**DATASET RECORDS**

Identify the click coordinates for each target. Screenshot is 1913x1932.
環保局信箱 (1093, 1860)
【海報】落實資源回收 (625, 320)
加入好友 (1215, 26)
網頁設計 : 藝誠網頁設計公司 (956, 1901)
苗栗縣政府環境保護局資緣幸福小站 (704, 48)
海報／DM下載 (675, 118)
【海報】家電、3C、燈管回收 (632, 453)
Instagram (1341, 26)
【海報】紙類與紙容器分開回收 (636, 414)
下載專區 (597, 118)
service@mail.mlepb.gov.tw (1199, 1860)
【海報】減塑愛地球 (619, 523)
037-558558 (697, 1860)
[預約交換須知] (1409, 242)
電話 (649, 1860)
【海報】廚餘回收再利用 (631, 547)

**ABOUT THIS TASK**
Give back the records above, character for character.

**RESULT**
Identify the click coordinates for each target. Screenshot is 1913x1932.
環保局信箱 (1093, 1860)
【海報】落實資源回收 (625, 320)
加入好友 (1215, 26)
網頁設計 : 藝誠網頁設計公司 (956, 1901)
苗栗縣政府環境保護局資緣幸福小站 (704, 48)
海報／DM下載 (675, 118)
【海報】家電、3C、燈管回收 (632, 453)
Instagram (1341, 26)
【海報】紙類與紙容器分開回收 (636, 414)
下載專區 (597, 118)
service@mail.mlepb.gov.tw (1199, 1860)
【海報】減塑愛地球 (619, 523)
037-558558 (697, 1860)
[預約交換須知] (1409, 242)
電話 (649, 1860)
【海報】廚餘回收再利用 (631, 547)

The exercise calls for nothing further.